下の図は、平成8年から14年の間に被害が発生した地震の位置と規模を示していますが、わずか7年の間に被害が発生した地震は38回にのぼり、震度6以上を観測した地震は6回、マグニチュード7.0以上の地震も2回発生しています。
阪神大震災のような被害が無かったのは、震源地が海であったり、山間部などで人が多く住んでいなかったという理由でしかありません。大都市部の近くで大きな地震が発生すれば、阪神大震災同様の大きな被害が発生する可能性は否定しきれません。
常に地震に備える。それは地震国日本の基本的命題です。

阪神大震災の被害

平成7年に起きた阪神・淡路大震災では木造家屋を中心に39万戸の住宅が損傷を受け、全壊家屋も10万棟に達する大きな被害を受けました。

下の図はある地域の1500棟の木造住宅の被害を調査したものですが、古い家屋はもちろんのこと、比較的新しい住宅も被害を受けていることがわかります。

また、鉄骨造や鉄筋コンクリート造も木造の被害ほど広範囲なものではなかったものの、建物によっては倒壊や大破した建物が存在しています。

特に木造住宅は構造そのものが明確に法規制をされないまま、設計者や建築会社の技術力によって大きな差が生まれ、古い建物から新しい建物まで一様に被害を発生させています。

鉄骨造の被害のほとんどは、鋼材同士の接合部分の溶接の施工不良を原因とするものが多く、鉄筋コンクリート造の場合は、古くても被害を受けていない建物がある反面、新しくても甚大な被害をもたらした建物があります。

その多くは、1階がピロティ形式という1階に壁がない構造が多く、駐車場に利用したいといった土地の有効活用から生まれた計画が、結果として耐震性の弱い部分が生まれ大地震で倒壊する例が非常に多く見られました。

つまり、鉄骨造は、施工上の手抜き工事とする原因が多く、鉄筋コンクリート造は、無理な平面計画のしわ寄せが大地震に対抗できなかった原因となっている場合が顕著な傾向として見られます。

建物と地震

地震は建物にどのように作用するのでしょうか。
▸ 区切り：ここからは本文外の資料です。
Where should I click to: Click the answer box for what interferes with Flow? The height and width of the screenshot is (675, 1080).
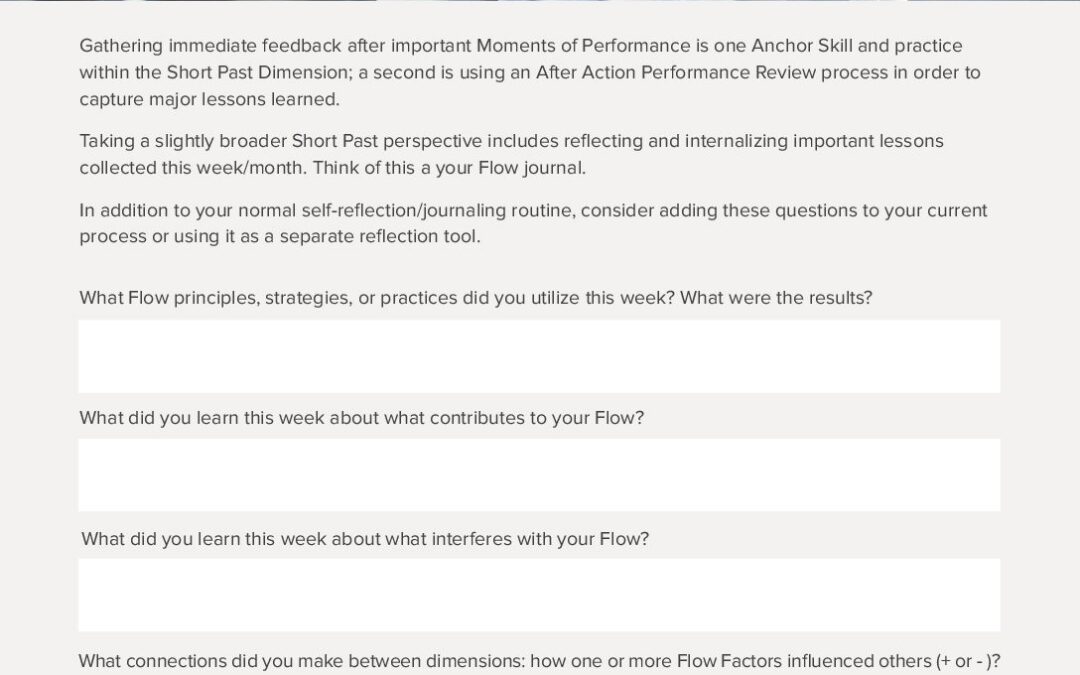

どんな人でも軽い地震であれば数回以上は経験していますが、地震は上下の揺れはもちろん、左右にも同時に揺れ動き、軽いものほど飛んでしまうのではないかという錯覚をもっていますが、実は地震の強さはその重さに比例して強く働いています。 下の図は3階建ての住宅をそれぞれの構造別に比較したものですが、軽い木造住宅ではわずか14トン程度の地震力が働くのに対し、重い鉄筋コンクリート造の建物では、木造住宅の実に5倍近い地震の力を受けているとされています。

地震はどこで対抗する

では、建物が倒壊してしまわないように地震の力はどこで抵抗するのでしょうか。

下の図は地震に対抗するために考え出された仕組みですが、木造軸組工法や鉄骨プレハブ造の建物はブレース構造という一種の筋交いが地震に対抗する部分になっています。
また、2X4工法や木質パネル工法といった建物は面構造と呼ばれ、建物に面をつくることによって地震に対抗しています。そして、重量鉄骨造や鉄筋コンクリート造のほとんどはラーメン構造と呼ばれる柱と梁の接合部分を強靱にすることによって地震に変形しない構造となっています。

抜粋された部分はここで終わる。